*Source passage*.
>> START

# Seriously thinking about divorce...



## koalafamily2 (Nov 30, 2015)

Married for exactly three years now. Of course, as everyone knows, it's always great in the beginning, but change of environment (both relocated from the San Francisco Bay Area to Jersey City, NJ/NYC Metro), cultural differences (she's traditional Filipino and born in the Philippines, while I'm an American of Filipino descent born in SF, CA) and people associated with us through her friendships definitely changed that.

The things that truly bother me are:

1. Always arguing with me about money, not taking into consideration my salary was higher in SF, CA compared to a lower cost of living in New Jersey, and having the same amount and type of bills but not having much money to work with.

2. Always arguing with me when I complain about the amount of time she spends with her friends. They have helped us with small things to get us out of jams, purchase things for us on credit and we pay them in installments, they invite us to some of their family gatherings where I totally feel uncomfortable because they always speak Filipino and her friends' family and friends are the types of people that are "showoffs" and "materialistic". I tell her that I'd like to limit the time we see them, because though they do nice things for us occasionally, we pay them back and are not obligated to spend time with them frequently just because they help us. As it is, I don't see her every day, because she has a "live-in" job as a nanny and I don't see her until the weekend...

>> END

Continue the forum post about considering divorce, starting right after its last sentence.

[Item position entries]
>> START

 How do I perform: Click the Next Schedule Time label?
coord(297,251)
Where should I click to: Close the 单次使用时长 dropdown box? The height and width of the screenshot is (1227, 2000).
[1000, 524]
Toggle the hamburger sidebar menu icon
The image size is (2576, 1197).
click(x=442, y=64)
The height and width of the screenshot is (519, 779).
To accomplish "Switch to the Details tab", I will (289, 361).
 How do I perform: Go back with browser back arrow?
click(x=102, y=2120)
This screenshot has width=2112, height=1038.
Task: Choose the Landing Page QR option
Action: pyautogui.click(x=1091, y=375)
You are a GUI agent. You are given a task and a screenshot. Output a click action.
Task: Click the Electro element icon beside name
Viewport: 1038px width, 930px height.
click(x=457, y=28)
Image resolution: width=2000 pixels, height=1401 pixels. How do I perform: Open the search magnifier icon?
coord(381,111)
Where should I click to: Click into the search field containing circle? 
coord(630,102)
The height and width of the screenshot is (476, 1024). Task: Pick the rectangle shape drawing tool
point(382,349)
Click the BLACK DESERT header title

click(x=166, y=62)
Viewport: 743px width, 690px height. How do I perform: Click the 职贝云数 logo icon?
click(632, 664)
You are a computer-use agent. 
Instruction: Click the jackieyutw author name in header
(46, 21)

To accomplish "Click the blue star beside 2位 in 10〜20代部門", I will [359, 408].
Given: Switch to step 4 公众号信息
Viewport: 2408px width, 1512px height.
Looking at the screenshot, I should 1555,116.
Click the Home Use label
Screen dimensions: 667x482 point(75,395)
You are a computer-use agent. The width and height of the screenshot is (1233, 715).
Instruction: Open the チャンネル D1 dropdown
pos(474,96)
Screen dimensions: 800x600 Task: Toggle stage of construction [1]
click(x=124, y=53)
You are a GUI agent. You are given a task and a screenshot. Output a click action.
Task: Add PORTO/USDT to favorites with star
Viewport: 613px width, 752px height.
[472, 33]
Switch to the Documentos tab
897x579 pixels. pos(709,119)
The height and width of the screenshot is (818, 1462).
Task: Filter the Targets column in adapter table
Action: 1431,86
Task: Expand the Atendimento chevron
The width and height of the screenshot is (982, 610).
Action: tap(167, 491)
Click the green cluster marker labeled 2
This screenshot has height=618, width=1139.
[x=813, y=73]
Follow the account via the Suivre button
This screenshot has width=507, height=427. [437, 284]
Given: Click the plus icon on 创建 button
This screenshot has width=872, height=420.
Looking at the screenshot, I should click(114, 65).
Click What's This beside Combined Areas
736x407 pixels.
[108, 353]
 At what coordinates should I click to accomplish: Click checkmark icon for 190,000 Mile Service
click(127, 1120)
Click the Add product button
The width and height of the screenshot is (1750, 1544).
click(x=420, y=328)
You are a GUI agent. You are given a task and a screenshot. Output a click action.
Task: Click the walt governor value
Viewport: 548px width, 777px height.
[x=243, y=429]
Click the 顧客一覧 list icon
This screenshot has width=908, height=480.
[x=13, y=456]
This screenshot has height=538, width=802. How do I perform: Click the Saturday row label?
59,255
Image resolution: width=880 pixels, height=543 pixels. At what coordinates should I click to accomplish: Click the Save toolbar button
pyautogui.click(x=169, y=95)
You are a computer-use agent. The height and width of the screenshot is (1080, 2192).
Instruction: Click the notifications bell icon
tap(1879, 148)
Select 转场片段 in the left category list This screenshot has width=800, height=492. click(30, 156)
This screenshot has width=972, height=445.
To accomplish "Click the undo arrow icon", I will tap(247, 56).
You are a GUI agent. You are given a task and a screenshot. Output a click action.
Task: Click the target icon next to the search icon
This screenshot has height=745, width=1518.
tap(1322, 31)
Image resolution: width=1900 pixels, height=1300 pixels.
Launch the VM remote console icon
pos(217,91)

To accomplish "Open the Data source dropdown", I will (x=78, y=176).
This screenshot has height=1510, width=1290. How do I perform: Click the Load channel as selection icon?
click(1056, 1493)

>> END

*Result for this exercise*.
3. Language barrier... She and her friends always speak the Philippine language while I'm twiddling my thumbs waiting for her to start a conversation in English with me, whether it be in public, while dining, in the car, or during parties we're invited to. She also insists on watching Filipino TV channels while I have to suffer through not being able to enjoy the shows due to the language spoken.

4. Lack of transportation and rather than using public transit or UBER, she always call on her friend's husband for favors to drive us around. I had my car impounded through circumstances beyond our control recently, and are in the market for a new car, but her friend's husband's driving skills totally suck... Case in point, this Thanksgiving, his driving was also a cause for an argument because he grew up in NYC, and he drives like a maniac. I told her he's dangerous behind the wheel, "New York style" driving doesn't impress me, and that I'd like to make it to next Thanksgiving alive, which set her off, unless that's how people drive in the Philippines. Reckless without any regard for human life...

5. Domestic violence... After the blowout when I called her out about her friends, she was washing dishes while I was trying to enjoy breakfast, and she snapped by throwing glasses and a frying pan at me. All I was doing was addressing the problems she has about her allegiance to her friends, and that I married her, not a group of people I never liked from the beginning anyway. She was the one shouting, and I never even showed one bit of anger towards her. Just telling her like it is, and how I disliked her protecting her friends like I was a bad guy for even bringing the entire situation up.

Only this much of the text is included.